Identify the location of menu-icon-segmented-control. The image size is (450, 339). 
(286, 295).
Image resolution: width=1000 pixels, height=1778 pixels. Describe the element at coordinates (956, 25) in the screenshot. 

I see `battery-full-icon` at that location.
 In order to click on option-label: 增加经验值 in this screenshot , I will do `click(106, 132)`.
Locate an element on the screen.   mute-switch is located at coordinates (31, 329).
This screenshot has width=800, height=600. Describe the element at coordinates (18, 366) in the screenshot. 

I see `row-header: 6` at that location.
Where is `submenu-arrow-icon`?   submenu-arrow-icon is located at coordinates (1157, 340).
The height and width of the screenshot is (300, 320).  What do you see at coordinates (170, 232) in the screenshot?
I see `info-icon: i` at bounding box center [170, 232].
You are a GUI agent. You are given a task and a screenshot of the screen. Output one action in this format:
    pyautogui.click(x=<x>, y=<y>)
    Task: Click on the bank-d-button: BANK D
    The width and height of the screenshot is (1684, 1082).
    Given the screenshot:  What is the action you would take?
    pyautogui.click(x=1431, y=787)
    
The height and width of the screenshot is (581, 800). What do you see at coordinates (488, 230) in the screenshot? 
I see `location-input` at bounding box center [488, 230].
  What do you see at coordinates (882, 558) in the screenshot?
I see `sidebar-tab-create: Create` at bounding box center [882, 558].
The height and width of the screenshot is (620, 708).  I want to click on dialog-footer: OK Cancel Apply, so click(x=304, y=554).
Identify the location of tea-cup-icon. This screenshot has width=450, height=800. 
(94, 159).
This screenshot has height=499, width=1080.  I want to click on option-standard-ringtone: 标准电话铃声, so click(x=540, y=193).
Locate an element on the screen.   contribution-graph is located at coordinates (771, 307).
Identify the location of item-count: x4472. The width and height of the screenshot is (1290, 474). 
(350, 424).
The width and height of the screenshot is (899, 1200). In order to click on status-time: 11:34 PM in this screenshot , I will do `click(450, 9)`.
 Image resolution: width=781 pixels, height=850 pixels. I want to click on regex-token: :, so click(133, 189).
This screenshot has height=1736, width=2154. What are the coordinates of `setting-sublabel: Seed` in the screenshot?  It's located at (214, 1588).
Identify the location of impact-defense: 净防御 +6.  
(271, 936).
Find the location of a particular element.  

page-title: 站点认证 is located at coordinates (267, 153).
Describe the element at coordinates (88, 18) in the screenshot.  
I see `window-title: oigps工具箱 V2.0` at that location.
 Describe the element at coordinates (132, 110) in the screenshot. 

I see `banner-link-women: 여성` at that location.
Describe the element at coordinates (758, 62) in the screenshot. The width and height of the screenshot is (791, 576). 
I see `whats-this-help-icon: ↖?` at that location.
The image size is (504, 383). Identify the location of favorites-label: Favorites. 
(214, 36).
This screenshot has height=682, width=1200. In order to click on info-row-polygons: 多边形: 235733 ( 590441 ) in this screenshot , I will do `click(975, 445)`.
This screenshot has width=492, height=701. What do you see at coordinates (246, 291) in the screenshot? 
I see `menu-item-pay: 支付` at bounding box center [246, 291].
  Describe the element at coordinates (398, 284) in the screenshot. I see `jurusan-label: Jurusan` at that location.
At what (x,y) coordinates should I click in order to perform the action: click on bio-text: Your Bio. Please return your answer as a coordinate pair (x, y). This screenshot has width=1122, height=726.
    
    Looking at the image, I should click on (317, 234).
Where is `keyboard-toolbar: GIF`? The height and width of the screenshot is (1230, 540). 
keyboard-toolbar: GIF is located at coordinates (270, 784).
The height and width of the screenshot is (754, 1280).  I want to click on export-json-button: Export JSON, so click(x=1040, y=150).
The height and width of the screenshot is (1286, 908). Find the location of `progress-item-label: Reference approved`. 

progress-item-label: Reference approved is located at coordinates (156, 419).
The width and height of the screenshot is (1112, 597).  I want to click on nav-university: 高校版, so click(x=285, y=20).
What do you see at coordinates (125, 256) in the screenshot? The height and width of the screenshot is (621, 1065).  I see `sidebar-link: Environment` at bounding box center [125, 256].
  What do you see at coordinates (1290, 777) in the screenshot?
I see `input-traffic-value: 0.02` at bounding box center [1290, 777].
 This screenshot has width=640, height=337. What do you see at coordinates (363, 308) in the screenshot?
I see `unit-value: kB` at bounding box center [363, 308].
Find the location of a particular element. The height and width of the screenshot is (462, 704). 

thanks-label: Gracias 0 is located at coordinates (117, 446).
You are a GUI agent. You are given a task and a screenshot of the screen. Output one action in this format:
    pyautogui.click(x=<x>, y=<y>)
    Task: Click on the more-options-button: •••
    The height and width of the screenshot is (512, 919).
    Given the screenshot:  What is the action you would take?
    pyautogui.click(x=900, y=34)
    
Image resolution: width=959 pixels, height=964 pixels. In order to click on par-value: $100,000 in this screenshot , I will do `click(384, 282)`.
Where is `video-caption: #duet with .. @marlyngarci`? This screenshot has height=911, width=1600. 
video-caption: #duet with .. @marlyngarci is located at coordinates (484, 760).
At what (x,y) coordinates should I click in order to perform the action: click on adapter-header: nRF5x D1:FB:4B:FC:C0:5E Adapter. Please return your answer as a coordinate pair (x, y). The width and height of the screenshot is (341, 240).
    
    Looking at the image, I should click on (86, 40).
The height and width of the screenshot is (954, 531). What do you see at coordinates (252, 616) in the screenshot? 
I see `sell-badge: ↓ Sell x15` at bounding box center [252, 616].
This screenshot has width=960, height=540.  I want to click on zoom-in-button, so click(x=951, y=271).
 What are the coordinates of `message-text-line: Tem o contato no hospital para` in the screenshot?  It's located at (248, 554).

────

» **Problem description**
Render all the rows above as a JSON list of strings, with one string per line and blank lines left out.

» **Answer to this problem**
[
  "Identify the location of menu-icon-segmented-control. The image size is (450, 339). ",
  "(286, 295).",
  "Image resolution: width=1000 pixels, height=1778 pixels. Describe the element at coordinates (956, 25) in the screenshot. ",
  "I see `battery-full-icon` at that location.",
  " In order to click on option-label: 增加经验值 in this screenshot , I will do `click(106, 132)`.",
  "Locate an element on the screen.   mute-switch is located at coordinates (31, 329).",
  "This screenshot has width=800, height=600. Describe the element at coordinates (18, 366) in the screenshot. ",
  "I see `row-header: 6` at that location.",
  "Where is `submenu-arrow-icon`?   submenu-arrow-icon is located at coordinates (1157, 340).",
  "The height and width of the screenshot is (300, 320).  What do you see at coordinates (170, 232) in the screenshot?",
  "I see `info-icon: i` at bounding box center [170, 232].",
  "You are a GUI agent. You are given a task and a screenshot of the screen. Output one action in this format:",
  "    pyautogui.click(x=<x>, y=<y>)",
  "    Task: Click on the bank-d-button: BANK D",
  "    The width and height of the screenshot is (1684, 1082).",
  "    Given the screenshot:  What is the action you would take?",
  "    pyautogui.click(x=1431, y=787)",
  "The height and width of the screenshot is (581, 800). What do you see at coordinates (488, 230) in the screenshot? ",
  "I see `location-input` at bounding box center [488, 230].",
  "  What do you see at coordinates (882, 558) in the screenshot?",
  "I see `sidebar-tab-create: Create` at bounding box center [882, 558].",
  "The height and width of the screenshot is (620, 708).  I want to click on dialog-footer: OK Cancel Apply, so click(x=304, y=554).",
  "Identify the location of tea-cup-icon. This screenshot has width=450, height=800. ",
  "(94, 159).",
  "This screenshot has height=499, width=1080.  I want to click on option-standard-ringtone: 标准电话铃声, so click(x=540, y=193).",
  "Locate an element on the screen.   contribution-graph is located at coordinates (771, 307).",
  "Identify the location of item-count: x4472. The width and height of the screenshot is (1290, 474). ",
  "(350, 424).",
  "The width and height of the screenshot is (899, 1200). In order to click on status-time: 11:34 PM in this screenshot , I will do `click(450, 9)`.",
  " Image resolution: width=781 pixels, height=850 pixels. I want to click on regex-token: :, so click(133, 189).",
  "This screenshot has height=1736, width=2154. What are the coordinates of `setting-sublabel: Seed` in the screenshot?  It's located at (214, 1588).",
  "Identify the location of impact-defense: 净防御 +6.  ",
  "(271, 936).",
  "Find the location of a particular element.  ",
  "page-title: 站点认证 is located at coordinates (267, 153).",
  "Describe the element at coordinates (88, 18) in the screenshot.  ",
  "I see `window-title: oigps工具箱 V2.0` at that location.",
  " Describe the element at coordinates (132, 110) in the screenshot. ",
  "I see `banner-link-women: 여성` at that location.",
  "Describe the element at coordinates (758, 62) in the screenshot. The width and height of the screenshot is (791, 576). ",
  "I see `whats-this-help-icon: ↖?` at that location.",
  "The image size is (504, 383). Identify the location of favorites-label: Favorites. ",
  "(214, 36).",
  "This screenshot has height=682, width=1200. In order to click on info-row-polygons: 多边形: 235733 ( 590441 ) in this screenshot , I will do `click(975, 445)`.",
  "This screenshot has width=492, height=701. What do you see at coordinates (246, 291) in the screenshot? ",
  "I see `menu-item-pay: 支付` at bounding box center [246, 291].",
  "  Describe the element at coordinates (398, 284) in the screenshot. I see `jurusan-label: Jurusan` at that location.",
  "At what (x,y) coordinates should I click in order to perform the action: click on bio-text: Your Bio. Please return your answer as a coordinate pair (x, y). This screenshot has width=1122, height=726.",
  "    Looking at the image, I should click on (317, 234).",
  "Where is `keyboard-toolbar: GIF`? The height and width of the screenshot is (1230, 540). ",
  "keyboard-toolbar: GIF is located at coordinates (270, 784).",
  "The height and width of the screenshot is (754, 1280).  I want to click on export-json-button: Export JSON, so click(x=1040, y=150).",
  "The height and width of the screenshot is (1286, 908). Find the location of `progress-item-label: Reference approved`. ",
  "progress-item-label: Reference approved is located at coordinates (156, 419).",
  "The width and height of the screenshot is (1112, 597).  I want to click on nav-university: 高校版, so click(x=285, y=20).",
  "What do you see at coordinates (125, 256) in the screenshot? The height and width of the screenshot is (621, 1065).  I see `sidebar-link: Environment` at bounding box center [125, 256].",
  "  What do you see at coordinates (1290, 777) in the screenshot?",
  "I see `input-traffic-value: 0.02` at bounding box center [1290, 777].",
  " This screenshot has width=640, height=337. What do you see at coordinates (363, 308) in the screenshot?",
  "I see `unit-value: kB` at bounding box center [363, 308].",
  "Find the location of a particular element. The height and width of the screenshot is (462, 704). ",
  "thanks-label: Gracias 0 is located at coordinates (117, 446).",
  "You are a GUI agent. You are given a task and a screenshot of the screen. Output one action in this format:",
  "    pyautogui.click(x=<x>, y=<y>)",
  "    Task: Click on the more-options-button: •••",
  "    The height and width of the screenshot is (512, 919).",
  "    Given the screenshot:  What is the action you would take?",
  "    pyautogui.click(x=900, y=34)",
  "Image resolution: width=959 pixels, height=964 pixels. In order to click on par-value: $100,000 in this screenshot , I will do `click(384, 282)`.",
  "Where is `video-caption: #duet with .. @marlyngarci`? This screenshot has height=911, width=1600. ",
  "video-caption: #duet with .. @marlyngarci is located at coordinates (484, 760).",
  "At what (x,y) coordinates should I click in order to perform the action: click on adapter-header: nRF5x D1:FB:4B:FC:C0:5E Adapter. Please return your answer as a coordinate pair (x, y). The width and height of the screenshot is (341, 240).",
  "    Looking at the image, I should click on (86, 40).",
  "The height and width of the screenshot is (954, 531). What do you see at coordinates (252, 616) in the screenshot? ",
  "I see `sell-badge: ↓ Sell x15` at bounding box center [252, 616].",
  "This screenshot has width=960, height=540.  I want to click on zoom-in-button, so click(x=951, y=271).",
  " What are the coordinates of `message-text-line: Tem o contato no hospital para` in the screenshot?  It's located at (248, 554)."
]